New social network aims to keep Wisconsin seniors in their homes longer

October 19, 2015

Wisconsin’s elderly population is expected to double by 2040, and a significant challenge facing communities — and families — across the state is how to keep seniors in their own homes longer.

To help, researchers at the University of Wisconsin–Madison have launched a free website for seniors living anywhere in Wisconsin that offers practical information and tools for independent, active living as they age, as well as emotional support to combat loneliness.

David Gustafson

Called Elder Tree, the site is based on work led by David Gustafson, an emeritus research professor of industrial and systems engineering who directs the Center for Health Enhancement Systems Studies (CHESS). CHESS is dedicated to developing information and communication technologies that improve the quality of life of people struggling with chronic health conditions, including cancer, asthma and addiction.

The CHESS team toured Wisconsin to interview older adults, family members, caregivers, aging and health care professionals and community groups. They found that older people are most likely to leave their homes for five reasons: falls, driving safety, medication management, lack of caregiver support, and feeling isolated or lonely.

Elder Tree was designed with many of those challenges in mind. The site connects seniors with each other, with family and friends, and with community resources. It serves as a one stop shop for information about local resources and events and offers tools for users to track their personal health and wellness.

Privacy is especially important for seniors who may be unfamiliar — or uncomfortable — with using a computer, says Scott Gatzke, the CHESS director of dissemination. “Users can sign up online, but before gaining access to Elder Tree, a local community administrator or CHESS staff person calls the individual to welcome them. This adds a human touch that our participants appreciate.”

CHESS is currently running a study on Elder Tree users in Richland, Sauk, Juneau, Waukesha and Milwaukee counties to find out which parts of Elder Tree help seniors the most. At the same time, the project team is working to spread the word and expand use of the website throughout Wisconsin.

“This study holds great potential for helping older adults continue to live long and productive lives in their own homes,” says Gustafson. “It’s also an exciting opportunity for state and local governments to work together with the university to achieve this goal.”

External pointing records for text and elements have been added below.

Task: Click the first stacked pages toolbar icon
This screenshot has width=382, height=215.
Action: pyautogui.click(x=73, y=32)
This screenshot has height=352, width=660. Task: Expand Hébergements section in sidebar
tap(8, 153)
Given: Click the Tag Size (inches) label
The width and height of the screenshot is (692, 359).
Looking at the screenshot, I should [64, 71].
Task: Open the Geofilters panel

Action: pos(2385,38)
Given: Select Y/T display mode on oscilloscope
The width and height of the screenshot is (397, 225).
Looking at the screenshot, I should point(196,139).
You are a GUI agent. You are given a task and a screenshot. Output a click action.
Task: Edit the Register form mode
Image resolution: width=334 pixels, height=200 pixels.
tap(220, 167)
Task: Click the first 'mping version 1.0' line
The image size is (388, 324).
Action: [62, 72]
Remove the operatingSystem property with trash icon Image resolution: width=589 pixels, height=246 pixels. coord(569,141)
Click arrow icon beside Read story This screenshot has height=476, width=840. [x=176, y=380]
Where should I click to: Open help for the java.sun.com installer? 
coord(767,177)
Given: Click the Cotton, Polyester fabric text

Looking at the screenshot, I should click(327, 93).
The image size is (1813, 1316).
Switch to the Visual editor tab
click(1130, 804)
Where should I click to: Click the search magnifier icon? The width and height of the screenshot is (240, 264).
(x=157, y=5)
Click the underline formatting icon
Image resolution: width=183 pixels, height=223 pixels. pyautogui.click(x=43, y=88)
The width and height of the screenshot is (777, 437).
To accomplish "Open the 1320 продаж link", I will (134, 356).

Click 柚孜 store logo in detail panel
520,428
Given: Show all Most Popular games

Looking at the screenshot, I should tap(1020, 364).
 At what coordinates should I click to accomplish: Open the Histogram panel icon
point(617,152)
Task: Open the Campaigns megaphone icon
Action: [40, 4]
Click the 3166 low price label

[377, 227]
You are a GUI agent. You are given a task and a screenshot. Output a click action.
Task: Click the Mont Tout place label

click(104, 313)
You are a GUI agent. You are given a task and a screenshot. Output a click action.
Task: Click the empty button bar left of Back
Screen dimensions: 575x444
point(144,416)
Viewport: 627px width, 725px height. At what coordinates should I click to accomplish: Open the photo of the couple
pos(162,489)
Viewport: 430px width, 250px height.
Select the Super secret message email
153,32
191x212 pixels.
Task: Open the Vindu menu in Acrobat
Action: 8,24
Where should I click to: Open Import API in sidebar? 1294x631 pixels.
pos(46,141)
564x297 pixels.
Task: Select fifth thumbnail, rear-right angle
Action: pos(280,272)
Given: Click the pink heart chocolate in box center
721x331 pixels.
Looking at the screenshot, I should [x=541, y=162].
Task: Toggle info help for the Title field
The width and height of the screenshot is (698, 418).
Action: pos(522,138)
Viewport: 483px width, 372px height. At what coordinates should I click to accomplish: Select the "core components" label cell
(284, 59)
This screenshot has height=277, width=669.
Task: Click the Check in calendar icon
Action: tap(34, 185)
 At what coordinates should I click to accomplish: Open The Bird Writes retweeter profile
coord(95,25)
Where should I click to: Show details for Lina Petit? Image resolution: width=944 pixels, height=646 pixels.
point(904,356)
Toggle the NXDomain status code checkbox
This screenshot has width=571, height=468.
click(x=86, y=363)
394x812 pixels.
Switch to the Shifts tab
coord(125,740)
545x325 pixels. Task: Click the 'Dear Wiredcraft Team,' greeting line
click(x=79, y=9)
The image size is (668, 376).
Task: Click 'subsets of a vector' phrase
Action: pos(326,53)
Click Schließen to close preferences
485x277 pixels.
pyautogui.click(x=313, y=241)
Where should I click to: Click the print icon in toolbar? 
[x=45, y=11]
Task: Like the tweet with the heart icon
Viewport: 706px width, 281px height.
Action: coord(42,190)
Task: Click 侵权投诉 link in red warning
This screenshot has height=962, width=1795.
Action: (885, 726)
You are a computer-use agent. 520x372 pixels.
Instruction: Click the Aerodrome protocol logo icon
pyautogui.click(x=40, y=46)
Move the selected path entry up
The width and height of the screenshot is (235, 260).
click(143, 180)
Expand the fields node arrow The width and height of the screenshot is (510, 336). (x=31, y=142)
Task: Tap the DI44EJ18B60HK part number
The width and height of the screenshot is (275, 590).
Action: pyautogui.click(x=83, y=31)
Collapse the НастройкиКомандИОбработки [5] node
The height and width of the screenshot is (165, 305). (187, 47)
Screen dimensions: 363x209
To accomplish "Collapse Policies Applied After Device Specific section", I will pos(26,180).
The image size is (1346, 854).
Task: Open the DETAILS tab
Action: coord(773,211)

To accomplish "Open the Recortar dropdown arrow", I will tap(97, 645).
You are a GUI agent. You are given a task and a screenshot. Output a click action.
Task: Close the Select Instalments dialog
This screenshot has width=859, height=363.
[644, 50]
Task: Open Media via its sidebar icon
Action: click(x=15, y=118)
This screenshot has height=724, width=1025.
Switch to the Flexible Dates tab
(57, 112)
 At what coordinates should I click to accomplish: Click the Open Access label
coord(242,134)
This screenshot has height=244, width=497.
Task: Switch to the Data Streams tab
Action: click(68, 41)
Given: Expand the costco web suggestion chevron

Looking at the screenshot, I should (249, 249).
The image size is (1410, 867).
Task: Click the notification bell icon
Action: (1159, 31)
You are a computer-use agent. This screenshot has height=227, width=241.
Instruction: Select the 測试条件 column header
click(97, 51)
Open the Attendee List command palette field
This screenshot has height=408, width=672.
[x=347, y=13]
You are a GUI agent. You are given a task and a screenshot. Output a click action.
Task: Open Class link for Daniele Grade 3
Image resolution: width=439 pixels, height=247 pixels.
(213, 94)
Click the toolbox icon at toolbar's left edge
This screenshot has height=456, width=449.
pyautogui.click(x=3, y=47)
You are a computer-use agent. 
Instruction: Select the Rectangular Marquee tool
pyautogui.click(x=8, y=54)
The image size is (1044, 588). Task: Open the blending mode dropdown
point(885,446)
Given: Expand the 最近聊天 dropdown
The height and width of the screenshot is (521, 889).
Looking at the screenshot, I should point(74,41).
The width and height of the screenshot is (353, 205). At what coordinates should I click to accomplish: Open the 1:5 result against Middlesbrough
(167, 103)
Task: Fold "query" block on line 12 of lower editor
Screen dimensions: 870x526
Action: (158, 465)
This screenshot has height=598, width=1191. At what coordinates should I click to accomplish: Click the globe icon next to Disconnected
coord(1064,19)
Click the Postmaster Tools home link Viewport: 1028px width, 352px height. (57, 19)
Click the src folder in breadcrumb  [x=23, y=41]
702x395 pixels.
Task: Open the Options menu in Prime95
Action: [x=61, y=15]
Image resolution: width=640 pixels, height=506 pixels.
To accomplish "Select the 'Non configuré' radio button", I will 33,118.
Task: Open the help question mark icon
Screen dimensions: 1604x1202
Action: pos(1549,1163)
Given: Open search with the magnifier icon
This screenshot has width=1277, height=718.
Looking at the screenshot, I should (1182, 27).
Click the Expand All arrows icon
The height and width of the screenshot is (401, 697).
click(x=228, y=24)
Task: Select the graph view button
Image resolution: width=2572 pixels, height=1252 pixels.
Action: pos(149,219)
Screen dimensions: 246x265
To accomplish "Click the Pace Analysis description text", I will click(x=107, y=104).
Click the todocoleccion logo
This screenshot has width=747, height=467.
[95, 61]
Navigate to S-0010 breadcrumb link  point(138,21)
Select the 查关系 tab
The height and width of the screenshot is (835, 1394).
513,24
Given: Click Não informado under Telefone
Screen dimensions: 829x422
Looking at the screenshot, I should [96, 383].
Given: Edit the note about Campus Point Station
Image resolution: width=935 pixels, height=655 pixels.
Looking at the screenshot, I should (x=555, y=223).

For some users, the impact is already apparent. “I don’t feel so alone,” says Nancy, a 67-year-old from Sauk County who goes by “Fisher” on Elder Tree. “I can talk with people who have gone through some of the same things that I have. They’re my shoulder to cry on, and I’m theirs. It’s just like having my next-door neighbor come over.”

(Watch Nancy and other other Elder Tree users talk about their experiences with the site in the video below.)

The project is funded through a grant from the federal Agency for Healthcare Research and Quality. CHESS is collaborating with the Wisconsin Institute for Healthy Aging and campus experts from the UW–Madison Department of Industrial and Systems Engineering and the Mass Communication Research Center in the School of Journalism and Mass Communication. Geriatricians, specialists from Wisconsin’s state Bureau of Aging and Disability Resources, and community advocates from around the state are also participating.